PROBLEM DESCRIPTION.
For the data below, give again exactly the lines from the one containing "Open Basis of Values settings" through the one containing "Select the Horizontal", both ends included, and no others.

= = =

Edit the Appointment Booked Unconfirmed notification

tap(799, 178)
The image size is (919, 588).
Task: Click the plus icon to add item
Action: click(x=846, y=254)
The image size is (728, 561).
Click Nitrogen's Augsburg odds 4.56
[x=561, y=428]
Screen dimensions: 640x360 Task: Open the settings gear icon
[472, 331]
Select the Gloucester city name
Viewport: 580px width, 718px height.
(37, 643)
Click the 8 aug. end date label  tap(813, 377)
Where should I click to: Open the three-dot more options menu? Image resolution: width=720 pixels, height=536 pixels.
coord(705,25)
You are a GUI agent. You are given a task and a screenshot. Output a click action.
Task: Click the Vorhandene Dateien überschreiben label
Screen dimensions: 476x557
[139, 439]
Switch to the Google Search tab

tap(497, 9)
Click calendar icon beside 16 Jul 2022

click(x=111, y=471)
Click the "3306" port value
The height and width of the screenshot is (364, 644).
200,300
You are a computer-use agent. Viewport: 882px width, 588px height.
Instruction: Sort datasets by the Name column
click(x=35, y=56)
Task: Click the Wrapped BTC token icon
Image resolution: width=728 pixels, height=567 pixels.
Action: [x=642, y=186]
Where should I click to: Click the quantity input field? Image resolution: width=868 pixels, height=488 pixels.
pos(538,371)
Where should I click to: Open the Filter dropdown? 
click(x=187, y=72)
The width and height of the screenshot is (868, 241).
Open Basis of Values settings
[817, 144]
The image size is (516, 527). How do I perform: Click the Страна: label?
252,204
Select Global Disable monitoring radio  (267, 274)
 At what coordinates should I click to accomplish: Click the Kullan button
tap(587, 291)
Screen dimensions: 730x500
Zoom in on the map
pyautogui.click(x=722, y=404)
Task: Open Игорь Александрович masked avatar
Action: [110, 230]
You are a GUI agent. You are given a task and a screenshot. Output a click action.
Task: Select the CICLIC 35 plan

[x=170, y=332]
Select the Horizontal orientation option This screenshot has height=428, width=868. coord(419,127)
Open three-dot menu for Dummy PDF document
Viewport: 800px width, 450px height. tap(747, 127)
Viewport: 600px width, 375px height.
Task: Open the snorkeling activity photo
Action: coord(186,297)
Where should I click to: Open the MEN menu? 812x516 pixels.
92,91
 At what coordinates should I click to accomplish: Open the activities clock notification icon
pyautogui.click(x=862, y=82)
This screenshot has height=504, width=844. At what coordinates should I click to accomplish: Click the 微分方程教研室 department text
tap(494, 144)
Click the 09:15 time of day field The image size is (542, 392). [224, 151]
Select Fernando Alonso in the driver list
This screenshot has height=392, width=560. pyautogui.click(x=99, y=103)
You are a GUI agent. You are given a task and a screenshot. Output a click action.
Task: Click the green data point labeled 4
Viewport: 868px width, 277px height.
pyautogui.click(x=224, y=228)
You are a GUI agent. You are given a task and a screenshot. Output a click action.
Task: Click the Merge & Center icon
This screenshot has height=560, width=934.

= = =

ANSWER SECTION.
Open Basis of Values settings
[817, 144]
The image size is (516, 527). How do I perform: Click the Страна: label?
252,204
Select Global Disable monitoring radio  (267, 274)
 At what coordinates should I click to accomplish: Click the Kullan button
tap(587, 291)
Screen dimensions: 730x500
Zoom in on the map
pyautogui.click(x=722, y=404)
Task: Open Игорь Александрович masked avatar
Action: [110, 230]
You are a GUI agent. You are given a task and a screenshot. Output a click action.
Task: Select the CICLIC 35 plan

[x=170, y=332]
Select the Horizontal orientation option This screenshot has height=428, width=868. coord(419,127)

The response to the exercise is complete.